Recommendations for laboratories to report incidental findings from genomic tests have stimulated interest in such results. In order to investigate the criteria and processes for assigning the pathogenicity of specific variants and to estimate the frequency of such incidental findings in patients of European and African ancestry, we classified potentially actionable pathogenic single-nucleotide variants (SNVs) in all 4300 European- and 2203 African-ancestry participants sequenced by the NHLBI Exome Sequencing Project (ESP). We considered 112 gene-disease pairs selected by an expert panel as associated with medically actionable genetic disorders that may be undiagnosed in adults.

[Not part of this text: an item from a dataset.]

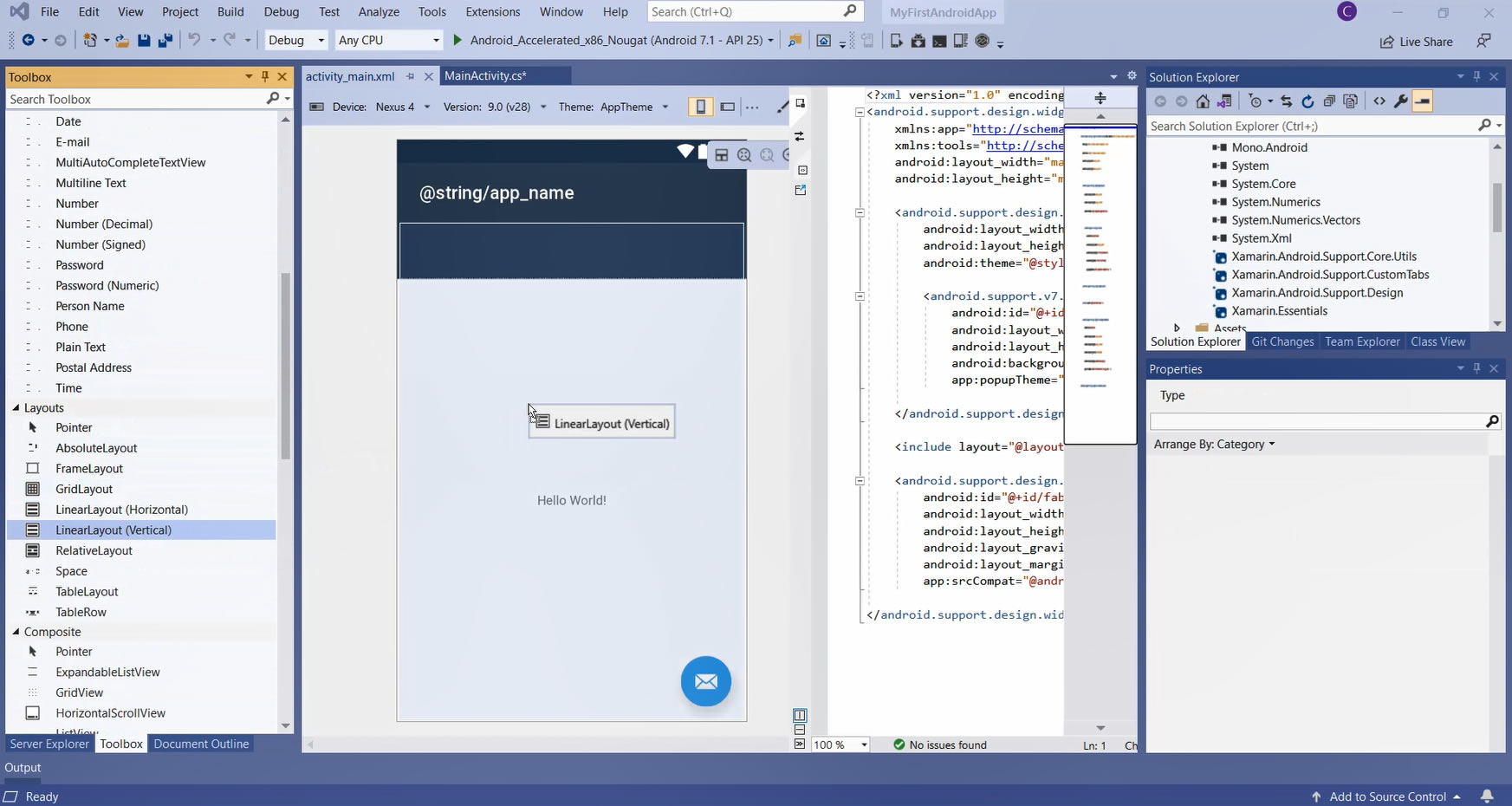
Task: Collapse the Layouts section in the Toolbox
Action: 16,407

The resulting classifications were compared to classifications from other clinical and research genetic testing laboratories, as well as with in silico pathogenicity scores. Among European-ancestry participants, 30 of 4300 (0.7%) had a pathogenic SNV and six (0.1%) had a disruptive variant that was expected to be pathogenic, whereas 52 (1.2%) had likely pathogenic SNVs. For African-ancestry participants, six of 2203 (0.3%) had a pathogenic SNV and six (0.3%) had an expected pathogenic disruptive variant, whereas 13 (0.6%) had likely pathogenic SNVs. Genomic Evolutionary Rate Profiling mammalian conservation score and the Combined Annotation Dependent Depletion summary score of conservation, substitution, regulation, and other evidence were compared across pathogenicity assignments and appear to have utility in variant classification. This work provides a refined estimate of the burden of adult onset, medically actionable incidental findings expected from exome sequencing, highlights challenges in variant classification, and demonstrates the need for a better curated variant interpretation knowledge base.